Steve blinks a few times. “It’s a little like that, yeah,” he says slowly, “as long as I’m the wrong piece in that metaphor.”

“Well, it sounds awful when you put it that way,” Tony says, scowling so much that Steve has to grin. There’s an amused glint in Tony’s eyes that says that it might have been Tony’s goal. “I did say one that looks like it fits. It has all of the right – what are those called, the holes in the sides and then the little plug pieces-”

Steve is outright laughing by this point, and Tony only holds onto his scowl for a few lingering seconds before smiling as well. “You might have taken that comparison a little too far,” Steve says when his laughter dies down into a grin.

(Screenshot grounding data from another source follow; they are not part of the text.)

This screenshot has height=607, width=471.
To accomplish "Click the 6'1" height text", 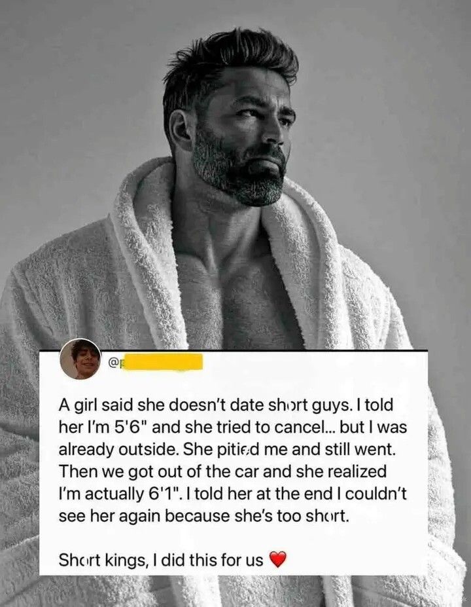I will [164, 494].
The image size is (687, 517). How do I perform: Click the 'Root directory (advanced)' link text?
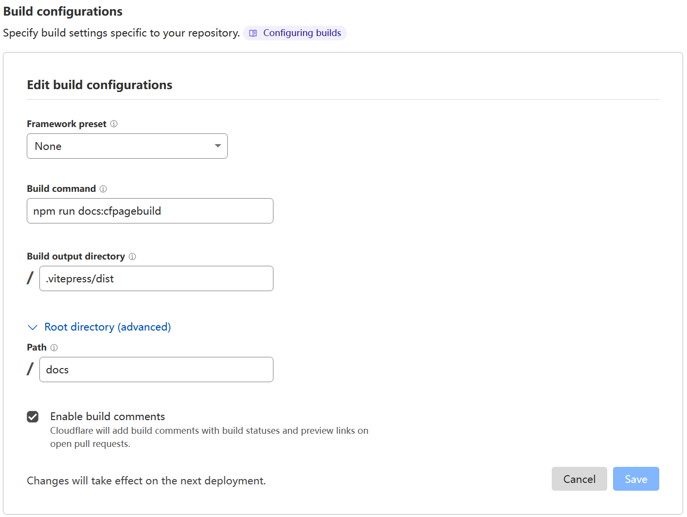(108, 327)
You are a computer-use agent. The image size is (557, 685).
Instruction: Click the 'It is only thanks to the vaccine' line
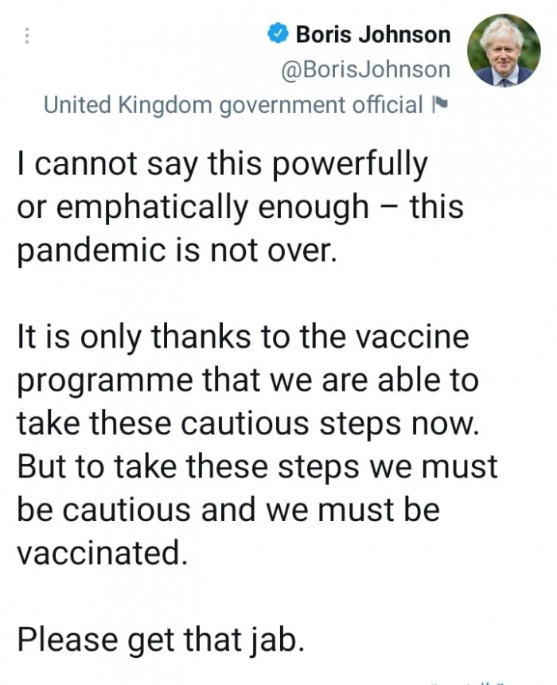click(243, 337)

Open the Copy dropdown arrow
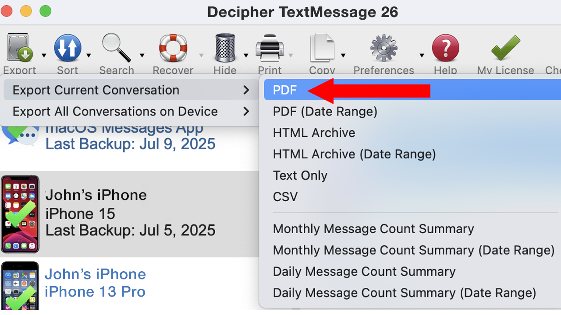coord(343,55)
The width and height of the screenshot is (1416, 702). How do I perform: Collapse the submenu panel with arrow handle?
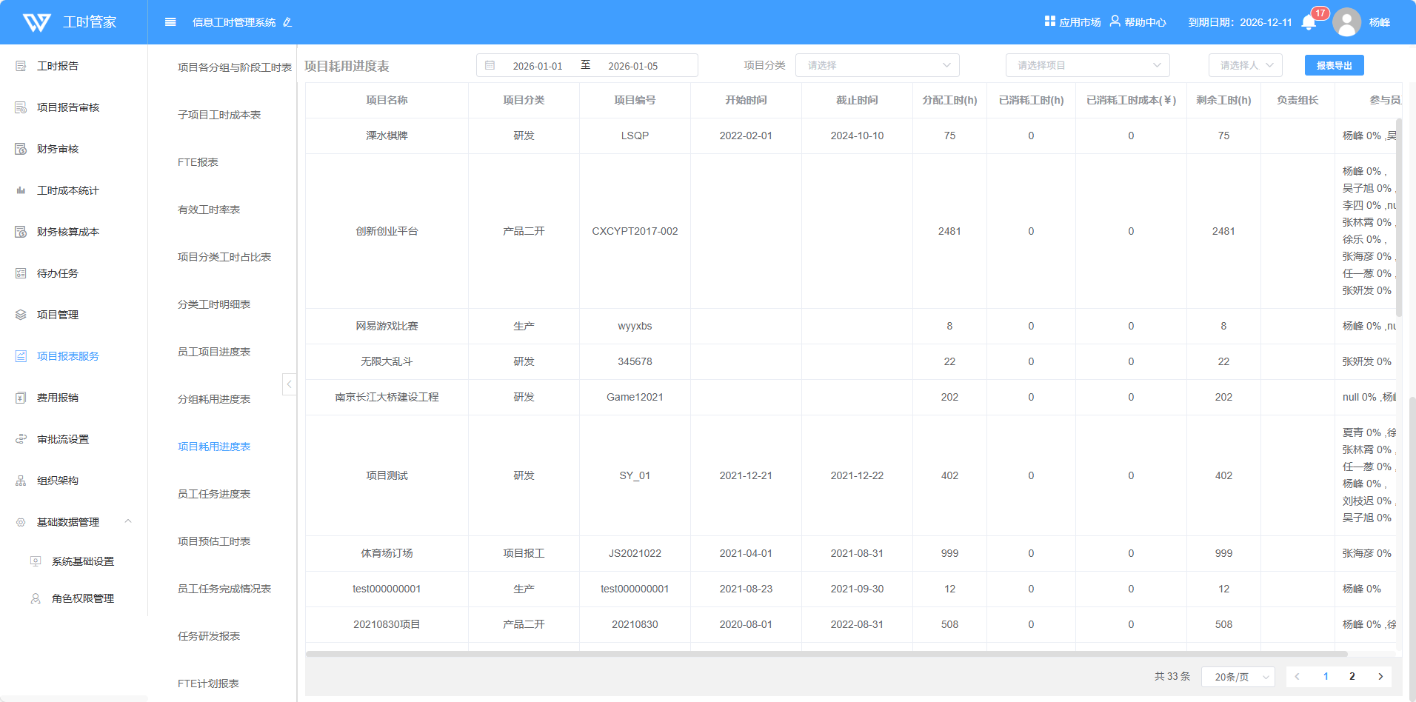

“I think it illustrates the point quite nicely,” Tony sniffs, mock-affronted, and Steve is suddenly struck by how easy this is, sitting and talking with Tony. Talking to Howard had been easy, too, if entirely different, but Steve clutches at the familiarity, holds it close.

“Okay,” Steve agrees, “I’m feeling a little like a puzzle piece.”

Tony nods and lifts his glass again. “Let me know if there’s anything I can do to help with that,” he says, taking a sip. “I mean it, too, and in a totally different way than Fury means it. I mean it for things that don’t have to do with a new set of armor or polish for that shield of yours.”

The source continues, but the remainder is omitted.